Falta cuca emocional para o Cuca genial

Cada dia, mês, ano que passa, tenho mais consciência da importância que o controle emocional tem na vida de qualquer ser humano. É uma competência mais necessária e decisiva que o intelecto, sem dúvida alguma. Inúmeras pesquisas da década de noventa em diante tem afirmado que pessoas com mais capacidade de gerir as próprias emoções, a Inteligência Emocional, são mais bem sucedidas que colegas de escola e faculdade com notas mais altas. Afinal, de que adianta um gênio irresponsável que não consegue por em prática, com um mínimo de organização, todos os seus conhecimentos?

Esse foi o Clube Atlético Mineiro no jogo de hoje. Muito superior tecnicamente ao seu adversário, o Olimpia, o time treinado por Cuca não jogou nada próximo do seu brilhante desempenho em outros jogos. Diante do muito melhor organizado e mais concentrado oponente, deu mostras de fragilidade perante momentos decisivos. Como no jogo fora de casa pelas semi-finais, contra o Newells Old Boys, o Galo foi presa fácil para as raposas.

A explicação para esses lapsos de "pequenês" pode ser a falta de controle emocional da equipe como um todo. Estaria a fama de pé-frio de Cuca contaminando a equipe? Seria realmente azarado o treinador ou este não sabe trabalhar o psicológico de seus jogadores da mesma forma que trabalha suas competências técnicas, habilidade já demonstrada em diversas outras equipes onde trabalhou? Ao meu ver, essa é a hipótese mais provável e certamente a qualidade que separa um técnico extremamente competente do hall dos vencedores, do grupo dos grandes campeões.

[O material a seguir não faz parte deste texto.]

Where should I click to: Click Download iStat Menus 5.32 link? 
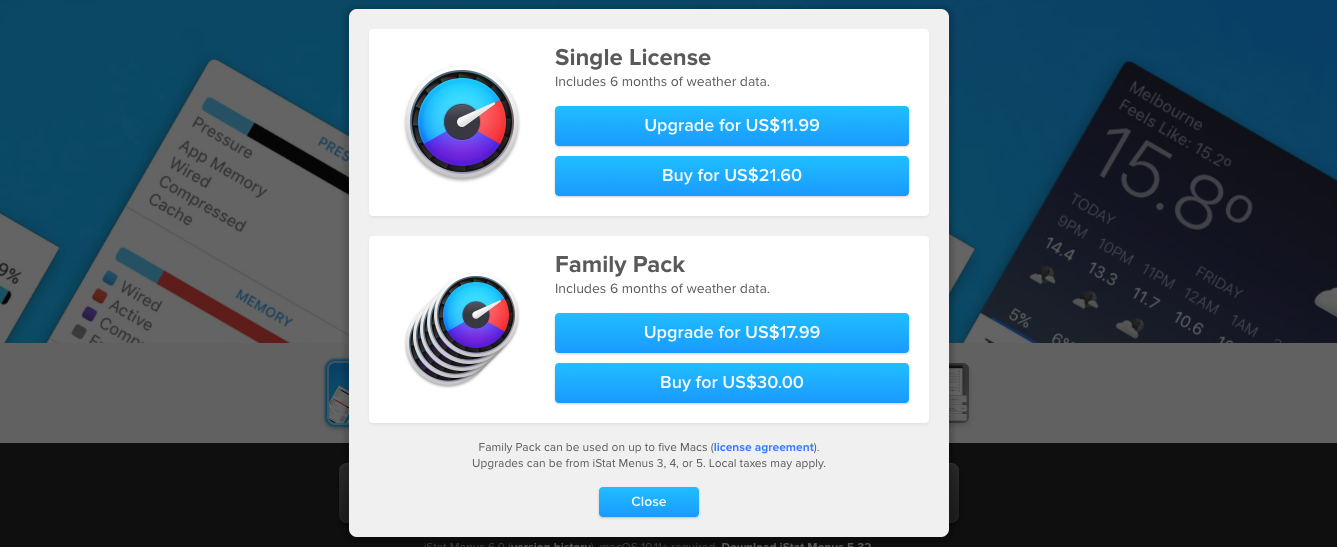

Cuca me lembra muito Matt Damon em "O Gênio Indomável", quando o ator interpreta um jovem com memória fotográfica e raciocínio extremamente rápido, a ponto de discorrer sobre livros recém-lidos com a facilidade de especialistas e resolver cálculos com a facilidade de quem quebra um palito de dentes. Com a facilidade que joga futebol esta equipe do Atlético, que se iguala a Damon também no descontrole emocional: enquanto o time sofre um apagão nos momentos decisivos, o jovem genial sofre crises de personalidade, tendo dificuldades para entender a si mesmo e escolher uma das diversas possibilidades profissionais que a vida lhe oferece. Uma mente brilhante limitada a serviços de faxina quando poderia integrar o mais alto escalão da Nasa. Estaria também o Atlético com seu futuro comprometido apesar de toda a qualidade técnica demonstrada desde o ano passado no futebol brasileiro e continental?

Portanto, não é um problema de "pé-frio" ou "amarelada", e sim a falta de atenção para o trabalho do controle emocional de seu treinador e jogadores. Para se desenvolver a Inteligência Emocional, no entanto, não existe uma fórmula específica. Cada pessoa tem mais ou menos força emocional para lidar com vitorias e derrotas, sofrimentos e alegrias, de acordo com sua trajetória de vida. Detectar as fraquezas emocionais não é uma tarefa fácil para qualquer pessoa, e muitas vezes se necessita um psicólogo para dar o suporte necessário. Teriam os clubes de futebol a devida atenção com algo tao importante? Teriam, ainda, a consciência da importância disso ou consideram pura e simplesmente balela de intelectuais? Num País onde só vencer, e do jeito mais fácil possível, é o que importa, tachar o perdedor de fracassado é comum, algo natural. O brasileiro prefere acreditar em "dom", "propensão natural" e "ajudas sobrenaturais" do que enxergar as reais necessidades de trabalho e alterar a realidade em que se encontra. No futebol isso fica ainda mais claro.

A título de exercício, observe as características comuns nos grandes campeões e procure-as no Cuca. Perceberá que, infelizmente, faltam várias para nosso nobre treinador e que podem mais uma vez serem decisivas para o revés desse treinador brilhante nos gramados.